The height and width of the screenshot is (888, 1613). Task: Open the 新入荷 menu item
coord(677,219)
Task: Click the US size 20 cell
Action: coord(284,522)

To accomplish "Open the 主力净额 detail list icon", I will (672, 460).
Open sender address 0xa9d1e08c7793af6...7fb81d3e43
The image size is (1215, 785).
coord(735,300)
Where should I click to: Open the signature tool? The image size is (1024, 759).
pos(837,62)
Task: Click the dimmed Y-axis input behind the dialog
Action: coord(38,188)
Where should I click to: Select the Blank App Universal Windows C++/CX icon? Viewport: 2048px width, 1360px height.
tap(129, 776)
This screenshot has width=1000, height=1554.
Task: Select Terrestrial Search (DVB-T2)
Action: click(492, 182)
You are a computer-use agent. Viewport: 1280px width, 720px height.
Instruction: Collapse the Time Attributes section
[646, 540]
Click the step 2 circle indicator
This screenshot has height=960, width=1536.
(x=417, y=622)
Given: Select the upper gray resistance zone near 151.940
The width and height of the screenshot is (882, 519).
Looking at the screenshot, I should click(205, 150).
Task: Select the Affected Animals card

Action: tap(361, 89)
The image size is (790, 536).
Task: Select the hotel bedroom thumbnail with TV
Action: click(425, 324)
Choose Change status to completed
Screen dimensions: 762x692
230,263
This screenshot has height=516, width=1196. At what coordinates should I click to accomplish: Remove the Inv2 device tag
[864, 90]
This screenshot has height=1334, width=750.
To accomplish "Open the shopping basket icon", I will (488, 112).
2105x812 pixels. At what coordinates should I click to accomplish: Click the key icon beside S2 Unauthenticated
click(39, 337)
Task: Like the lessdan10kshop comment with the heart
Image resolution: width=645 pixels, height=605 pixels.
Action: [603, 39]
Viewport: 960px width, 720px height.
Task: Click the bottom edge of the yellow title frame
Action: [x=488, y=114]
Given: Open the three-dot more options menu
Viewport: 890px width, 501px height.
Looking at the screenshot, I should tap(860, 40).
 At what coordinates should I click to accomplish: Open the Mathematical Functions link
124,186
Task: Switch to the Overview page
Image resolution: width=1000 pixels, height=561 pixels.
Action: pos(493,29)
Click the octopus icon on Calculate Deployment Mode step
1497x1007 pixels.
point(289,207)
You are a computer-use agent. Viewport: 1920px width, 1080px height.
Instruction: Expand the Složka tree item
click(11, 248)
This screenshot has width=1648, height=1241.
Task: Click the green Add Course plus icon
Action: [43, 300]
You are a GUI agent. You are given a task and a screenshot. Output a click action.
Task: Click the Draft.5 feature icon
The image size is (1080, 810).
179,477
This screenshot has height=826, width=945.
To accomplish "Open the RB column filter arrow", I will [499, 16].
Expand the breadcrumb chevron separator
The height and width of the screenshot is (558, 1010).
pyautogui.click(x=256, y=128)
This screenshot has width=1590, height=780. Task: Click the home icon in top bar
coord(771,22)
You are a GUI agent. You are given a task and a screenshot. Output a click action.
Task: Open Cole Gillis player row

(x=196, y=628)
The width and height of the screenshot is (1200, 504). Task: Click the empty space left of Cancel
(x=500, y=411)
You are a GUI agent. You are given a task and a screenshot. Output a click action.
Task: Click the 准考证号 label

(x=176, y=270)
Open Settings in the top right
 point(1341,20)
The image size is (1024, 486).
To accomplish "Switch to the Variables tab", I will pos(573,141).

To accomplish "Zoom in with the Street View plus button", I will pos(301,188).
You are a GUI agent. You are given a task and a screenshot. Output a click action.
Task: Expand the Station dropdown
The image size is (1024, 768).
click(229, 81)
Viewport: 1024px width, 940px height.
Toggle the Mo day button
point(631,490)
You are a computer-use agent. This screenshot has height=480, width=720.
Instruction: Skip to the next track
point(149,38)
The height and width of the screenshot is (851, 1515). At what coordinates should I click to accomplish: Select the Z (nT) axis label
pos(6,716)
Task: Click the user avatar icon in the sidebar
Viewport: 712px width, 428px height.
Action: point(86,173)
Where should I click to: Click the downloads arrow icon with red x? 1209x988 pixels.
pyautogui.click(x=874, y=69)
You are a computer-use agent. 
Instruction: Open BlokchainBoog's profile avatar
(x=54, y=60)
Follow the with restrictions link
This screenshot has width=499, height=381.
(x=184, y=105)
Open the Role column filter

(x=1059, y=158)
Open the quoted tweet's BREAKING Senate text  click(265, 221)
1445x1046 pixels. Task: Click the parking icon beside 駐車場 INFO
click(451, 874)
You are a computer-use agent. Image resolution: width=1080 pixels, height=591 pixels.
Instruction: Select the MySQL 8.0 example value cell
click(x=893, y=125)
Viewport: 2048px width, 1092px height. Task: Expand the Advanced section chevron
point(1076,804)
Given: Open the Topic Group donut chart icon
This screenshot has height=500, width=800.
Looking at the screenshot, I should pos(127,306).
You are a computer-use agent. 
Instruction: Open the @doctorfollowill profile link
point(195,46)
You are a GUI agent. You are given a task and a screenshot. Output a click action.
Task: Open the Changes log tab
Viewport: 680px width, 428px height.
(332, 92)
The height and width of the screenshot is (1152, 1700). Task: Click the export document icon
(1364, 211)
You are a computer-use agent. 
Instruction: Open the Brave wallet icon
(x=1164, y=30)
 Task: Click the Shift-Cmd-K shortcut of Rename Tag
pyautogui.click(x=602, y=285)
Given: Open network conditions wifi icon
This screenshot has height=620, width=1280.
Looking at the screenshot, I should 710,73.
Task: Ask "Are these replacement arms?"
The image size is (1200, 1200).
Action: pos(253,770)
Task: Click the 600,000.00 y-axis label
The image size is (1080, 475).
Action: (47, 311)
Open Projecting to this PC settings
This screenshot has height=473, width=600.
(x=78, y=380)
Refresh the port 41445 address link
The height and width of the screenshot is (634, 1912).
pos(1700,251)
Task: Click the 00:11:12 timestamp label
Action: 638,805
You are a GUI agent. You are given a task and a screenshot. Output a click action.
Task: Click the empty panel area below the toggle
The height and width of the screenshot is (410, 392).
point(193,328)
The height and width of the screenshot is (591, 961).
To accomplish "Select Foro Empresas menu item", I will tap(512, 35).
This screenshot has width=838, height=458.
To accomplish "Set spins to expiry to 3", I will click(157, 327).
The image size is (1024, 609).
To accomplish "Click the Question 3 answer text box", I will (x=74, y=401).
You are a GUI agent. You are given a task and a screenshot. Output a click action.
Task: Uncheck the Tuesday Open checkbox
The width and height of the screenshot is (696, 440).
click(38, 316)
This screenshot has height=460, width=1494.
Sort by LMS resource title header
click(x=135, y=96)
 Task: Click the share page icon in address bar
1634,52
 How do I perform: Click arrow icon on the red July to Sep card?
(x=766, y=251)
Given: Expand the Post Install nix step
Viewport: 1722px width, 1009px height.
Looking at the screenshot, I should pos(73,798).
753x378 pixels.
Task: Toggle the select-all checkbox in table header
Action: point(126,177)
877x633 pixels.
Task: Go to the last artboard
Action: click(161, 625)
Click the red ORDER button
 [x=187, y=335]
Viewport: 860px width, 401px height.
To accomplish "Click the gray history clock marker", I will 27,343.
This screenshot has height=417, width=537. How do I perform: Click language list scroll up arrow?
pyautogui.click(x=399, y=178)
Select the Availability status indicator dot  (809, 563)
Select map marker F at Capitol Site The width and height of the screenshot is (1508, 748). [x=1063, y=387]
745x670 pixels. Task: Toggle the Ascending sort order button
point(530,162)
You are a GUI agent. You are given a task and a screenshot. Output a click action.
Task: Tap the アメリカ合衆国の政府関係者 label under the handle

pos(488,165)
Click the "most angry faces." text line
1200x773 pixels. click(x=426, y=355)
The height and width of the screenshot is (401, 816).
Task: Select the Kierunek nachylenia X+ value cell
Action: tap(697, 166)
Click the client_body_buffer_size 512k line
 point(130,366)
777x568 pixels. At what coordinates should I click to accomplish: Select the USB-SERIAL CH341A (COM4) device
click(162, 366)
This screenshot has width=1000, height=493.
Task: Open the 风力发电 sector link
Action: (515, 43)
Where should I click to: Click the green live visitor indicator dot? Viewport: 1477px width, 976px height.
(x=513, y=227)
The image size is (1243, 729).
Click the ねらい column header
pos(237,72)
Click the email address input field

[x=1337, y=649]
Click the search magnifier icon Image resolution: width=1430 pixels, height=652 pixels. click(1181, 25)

» TASK DETAILS:
Scan the material above for lines holding "gray" and copy each of them.

» ANSWER TO THIS PROBLEM:
Given: Select the upper gray resistance zone near 151.940
To accomplish "Click the gray history clock marker", I will 27,343.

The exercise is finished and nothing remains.